Text block:
-=-=-=-=-

One of my most recent pet peeves is when you ask someone about their diet and they say with tinge of guilt in their voice that they haven’t been eating very healthy and that they know they should eat more salads or they say with pride in their voice that they have been eating a salad every day so they know their diet is good.
Don’t get me wrong, there is nothing wrong with fresh green salads in and of themselves. The issue lies in a majority of the populations lack of education when it comes to health and the energetics of food. I was once one of those people. I spent a good year when I lived in northern California attempting to be a raw foodest. I went to workshops, bought books, and was amazed by the culinary delights I created without ever using the stove.
Although the idea of eating raw sounded great to my brain (I mean HELLO! Think of all those vital nutrients unharmed by cooking!!!), my body didn’t think it was that great. I didn’t really make the connection myself. See I had no training in medicine at the time so I was just winging it. I started seeing an Ayurvedic practitioner who pointed out the connections of my symptoms and my eating choices. At the time I was suffering from constipation, anxiety, insomnia, gas and bloating, painful periods and inability to concentrate. Although there are some differences in Ayurveda and Chinese medicine, there are also a lot of similarities. Because I am training Chinese medicine, I will explain in those terms.

-=-=-=-=-

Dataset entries
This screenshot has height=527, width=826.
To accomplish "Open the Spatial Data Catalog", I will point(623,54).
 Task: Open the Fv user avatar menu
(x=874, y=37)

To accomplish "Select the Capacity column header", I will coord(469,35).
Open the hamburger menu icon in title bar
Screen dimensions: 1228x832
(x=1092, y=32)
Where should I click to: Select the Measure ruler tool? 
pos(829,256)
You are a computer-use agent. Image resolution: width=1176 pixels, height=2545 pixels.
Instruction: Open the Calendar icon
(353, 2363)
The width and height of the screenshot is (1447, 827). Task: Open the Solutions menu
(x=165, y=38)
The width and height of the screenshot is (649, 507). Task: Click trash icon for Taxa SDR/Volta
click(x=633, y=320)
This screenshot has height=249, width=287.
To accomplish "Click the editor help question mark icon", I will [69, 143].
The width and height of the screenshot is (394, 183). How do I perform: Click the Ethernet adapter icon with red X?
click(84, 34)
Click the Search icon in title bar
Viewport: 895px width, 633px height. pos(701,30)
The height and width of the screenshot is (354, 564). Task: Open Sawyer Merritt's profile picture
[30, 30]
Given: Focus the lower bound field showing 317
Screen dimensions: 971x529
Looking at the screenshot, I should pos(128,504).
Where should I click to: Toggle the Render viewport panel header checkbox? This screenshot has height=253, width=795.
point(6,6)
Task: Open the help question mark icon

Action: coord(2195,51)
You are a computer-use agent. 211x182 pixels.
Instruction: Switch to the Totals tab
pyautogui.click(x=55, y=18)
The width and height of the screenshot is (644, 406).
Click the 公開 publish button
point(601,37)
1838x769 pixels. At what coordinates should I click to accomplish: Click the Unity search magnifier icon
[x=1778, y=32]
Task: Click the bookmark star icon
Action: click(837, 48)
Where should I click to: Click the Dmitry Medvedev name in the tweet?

-=-=-=-=-

Required work:
[1] Write out the part of the post about eating raw from "One of my most" to "using the stove.".
[2] In the post about eating raw, where was the writer living during the year of trying a raw diet?

Results for the exercise:
[1]
One of my most recent pet peeves is when you ask someone about their diet and they say with tinge of guilt in their voice that they haven’t been eating very healthy and that they know they should eat more salads or they say with pride in their voice that they have been eating a salad every day so they know their diet is good.
Don’t get me wrong, there is nothing wrong with fresh green salads in and of themselves. The issue lies in a majority of the populations lack of education when it comes to health and the energetics of food. I was once one of those people. I spent a good year when I lived in northern California attempting to be a raw foodest. I went to workshops, bought books, and was amazed by the culinary delights I created without ever using the stove.

[2] Northern California.